_Excerpt to read_
• • •
And so, as everyone knows, I joined the throng who left TEC over apostate and heretical teaching, even though it broke my heart to do so. From my perspective, TEC became schismatic by trashing the Faith once delivered to the saints. For me to leave and join the ACNA was simply an acknowledgment that TEC was no longer a true, visible church. I was not the schismatic in that situation, nor cowardly, nor weak.
I know this is really complicated, so read this bit slowly: Going abroad with your children to bring the gospel to the ends of the earth is not the same thing as deliberately taking your children to a church that is lying about who God is. Two different things.
So anyway, it’s Sunday and I feel like I need to glance at the readings, which, strangely enough, seem to fit rather neatly with the topic at hand—what kind of church should you go to? From Jesus’ High Priestly Prayer that we all may be one, to the Psalm where God triumphs over his enemies as he ascends on high, we are faced with a world at war with its maker. There is and always has been a clash between what we think we ought to be doing and what God thinks. The journey of faith is dark, and confusing, and treacherous. We long to see the glory of God, and yet, when you happen upon a church full of people on a Sunday morning, where is it? Can you see it in the Coffee room? What about the Vestry? Does it flash onto a screen as the congregation tries to sing some kind of song?
• • •
[Rows from a pointing dataset]
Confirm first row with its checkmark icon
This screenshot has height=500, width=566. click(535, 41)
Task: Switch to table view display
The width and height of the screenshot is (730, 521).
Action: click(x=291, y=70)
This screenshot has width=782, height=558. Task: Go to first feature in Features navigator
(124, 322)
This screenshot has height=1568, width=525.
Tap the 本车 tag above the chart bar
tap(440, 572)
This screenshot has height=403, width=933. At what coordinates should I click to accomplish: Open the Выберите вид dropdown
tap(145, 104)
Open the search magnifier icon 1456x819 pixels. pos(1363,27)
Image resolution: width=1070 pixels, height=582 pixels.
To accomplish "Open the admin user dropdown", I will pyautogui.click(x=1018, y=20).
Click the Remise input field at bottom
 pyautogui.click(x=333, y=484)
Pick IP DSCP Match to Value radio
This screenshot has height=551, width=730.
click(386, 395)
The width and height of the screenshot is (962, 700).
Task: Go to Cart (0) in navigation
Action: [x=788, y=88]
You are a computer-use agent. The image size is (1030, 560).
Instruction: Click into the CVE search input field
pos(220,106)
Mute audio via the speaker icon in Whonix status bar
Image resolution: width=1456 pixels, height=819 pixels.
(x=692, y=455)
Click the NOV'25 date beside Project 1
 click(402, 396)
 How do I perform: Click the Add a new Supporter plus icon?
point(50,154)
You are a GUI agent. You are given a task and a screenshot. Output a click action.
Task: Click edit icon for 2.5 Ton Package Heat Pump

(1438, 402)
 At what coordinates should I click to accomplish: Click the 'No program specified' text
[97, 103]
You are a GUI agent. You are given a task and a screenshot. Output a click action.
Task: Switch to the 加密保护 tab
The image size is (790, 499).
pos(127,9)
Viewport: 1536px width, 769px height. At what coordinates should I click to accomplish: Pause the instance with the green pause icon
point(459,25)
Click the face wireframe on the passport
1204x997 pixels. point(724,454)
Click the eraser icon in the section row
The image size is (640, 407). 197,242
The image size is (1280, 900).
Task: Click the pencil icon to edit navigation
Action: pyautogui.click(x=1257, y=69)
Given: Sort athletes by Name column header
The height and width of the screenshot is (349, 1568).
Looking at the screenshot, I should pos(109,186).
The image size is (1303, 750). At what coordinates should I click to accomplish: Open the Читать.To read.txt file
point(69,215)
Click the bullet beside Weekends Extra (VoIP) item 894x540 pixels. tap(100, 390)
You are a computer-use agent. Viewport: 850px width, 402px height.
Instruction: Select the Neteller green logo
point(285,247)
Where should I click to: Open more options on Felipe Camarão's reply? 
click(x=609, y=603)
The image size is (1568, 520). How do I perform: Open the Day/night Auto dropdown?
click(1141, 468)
• • •
_Set of tasks_
1. In the passage on leaving TEC, which church did the writer join after leaving?
2. Go on with the passage on leaving TEC, picking up after its final sentence.
None of the rows are needed here.

_Exercise results_
1. The ACNA.

2.
It always seems strange to me that Jesus would pray out loud on the night before he dies so that the disciples can hear him, and that he prays with both desperation and confidence. He’s praying for those eleven men who are about to scatter, crushed by the failures of their human estate, but for us also:
“I do not ask for these only, but also for those who will believe in me through their word, that they may all be one, just as you, Father, are in me, and I in you, that they also may be in us, so that the world may believe that you have sent me. The glory that you have given me I have given to them, that they may be one even as we are one, I in them and you in me, that they may become perfectly one, so that the world may know that you sent me and loved them even as you loved me. Father, I desire that they also, whom you have given me, may be with me where I am, to see my glory that you have given me because you loved me before the foundation of the world. O righteous Father, even though the world does not know you, I know you, and these know that you have sent me. I made known to them your name, and I will continue to make it known, that the love with which you have loved me may be in them, and I in them.”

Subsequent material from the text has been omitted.